Upon his return to the United States, he was appointed instructor in Comparative Literature at Harvard (1919); during this period, he completed his PhD in philology at Harvard University with his 1923 dissertation on two English version of the Historia de preliis. His work was also part of the literature event in the art competition at the 1936 Summer Olympics.

At Harvard, he was made Instructor of English, and proceeded through the academic ranks thereafter (Professor of Comparative Literature, 1937; Professor of English, 1951). His tweedy figure was familiar on campus; he was rumored to have no office, and it was said he could only be spoken to while walking. He also became an explicit supporter of Germany's Nazi regime.

He was distinguished by a longstanding interest in popular antiquities. Along with Alexander Haggerty Krappe, he was the first scholarly translator of the folktales collected by the Brothers Grimm into English. But he was also developing a theoretical and methodological framework for his eclectic interests. David Bynum, in his history of English studies at Harvard, affirms Magoun's importance as a link between the pioneering work of George Lyman Kittredge in folklore and ethnomusicology (as they related to literary history) and the work of Milman Parry; Magoun took inspiration from Parry and Lord's field observation of the oral poetry of the guslars of Yugoslavia (which they had compared to the Homeric poems), and extended their methods to the study of Anglo-Saxon poetry. The 1953 article on Beowulf, "The Oral-Formulaic Character of Anglo-Saxon Narrative Poetry," published in Speculum, was of particular importance in the view of Albert Lord (for whom Magoun served as dissertation advisor; he was also one of Walter Ong's teachers). Magoun argued that written Anglo-Saxon poetry was essentially a transcription of traditional oral performance, and furthermore, heavily imbued with pre-Christian ideas and values. The position has implications for how Anglo-Saxon poetry should be approached for purposes of literary criticism. His ideas sparked ongoing controversy among medievalists, with some accepting his view, others arguing for a written poetry inspired by traditional idiom and methods (and a complex layering of Christian and pre-Christian influences), and still others insisting that the entire Anglo-Saxon corpus consists of individually authored, written texts with an exclusively Christian matrix of belief. The essay has been anthologized many times.

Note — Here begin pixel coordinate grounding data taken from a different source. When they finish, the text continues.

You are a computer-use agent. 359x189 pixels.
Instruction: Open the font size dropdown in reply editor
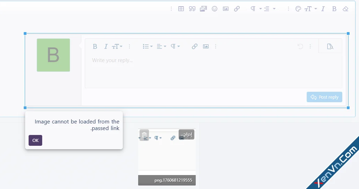coord(117,46)
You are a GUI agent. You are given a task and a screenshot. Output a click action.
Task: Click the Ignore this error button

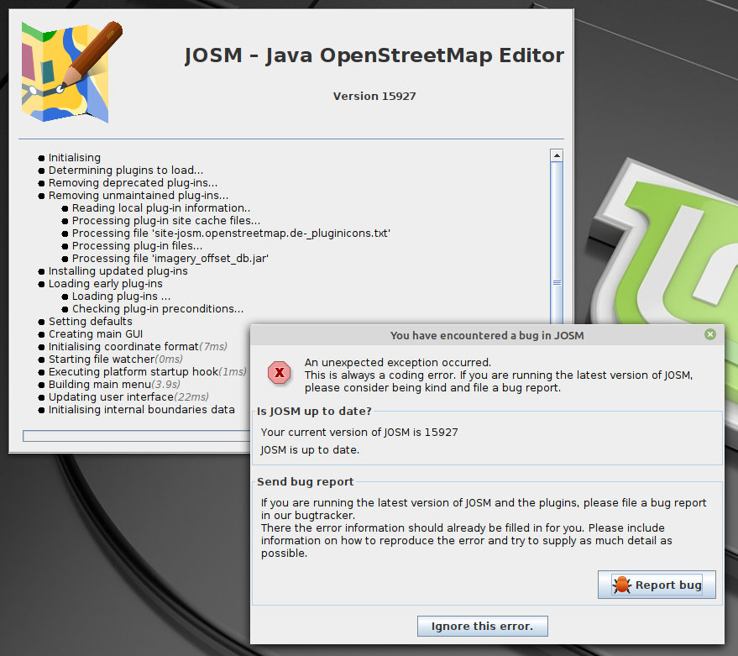[483, 626]
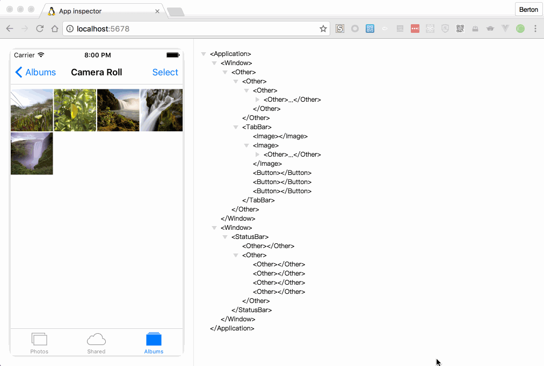Collapse the StatusBar tree node
Viewport: 544px width, 366px height.
(225, 237)
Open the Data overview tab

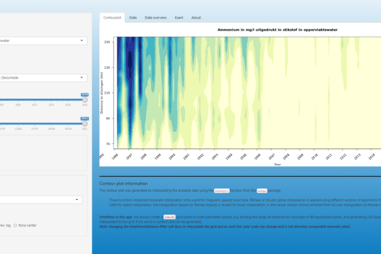155,18
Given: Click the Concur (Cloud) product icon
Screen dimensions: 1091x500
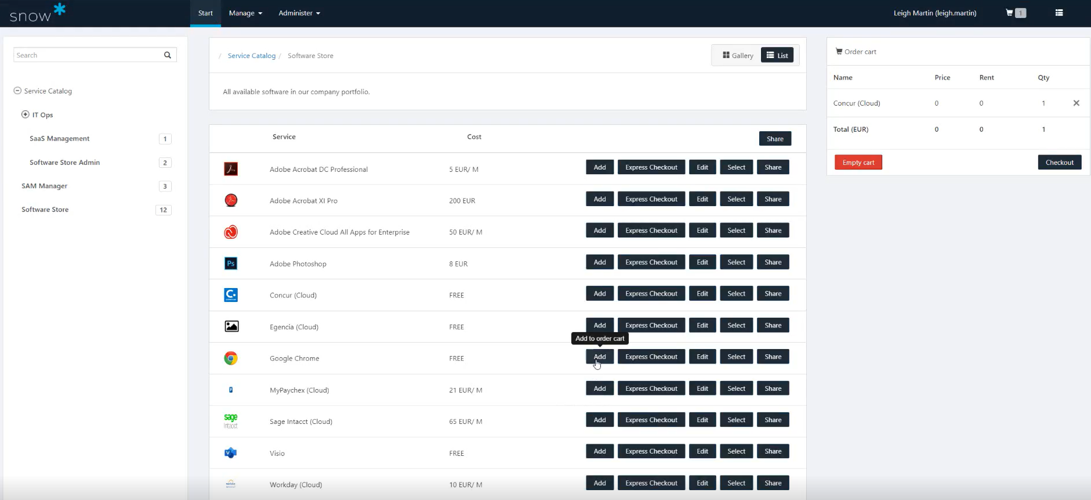Looking at the screenshot, I should (231, 295).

In late middle age, he undertook to learn the Finnish language in order to explore another area of oral tradition, and exercised considerable influence upon Finnish studies; contemporaries remember the growing library of Finnish texts in his house on Reservoir Street. His 1963 prose translation of the Kalevala remains a standard, and he was awarded the Finnish Order of the Lion of Finland in 1964 for his contributions to the study of Finnish culture.

He retired from Harvard in 1961, and he was honored at the close of his career with a well-regarded Festschrift: Franciplegius; medieval and linguistic studies in honor of Francis Peabody Magoun, Jr., edited by Jess B. Bessinger and Robert Payson Creed.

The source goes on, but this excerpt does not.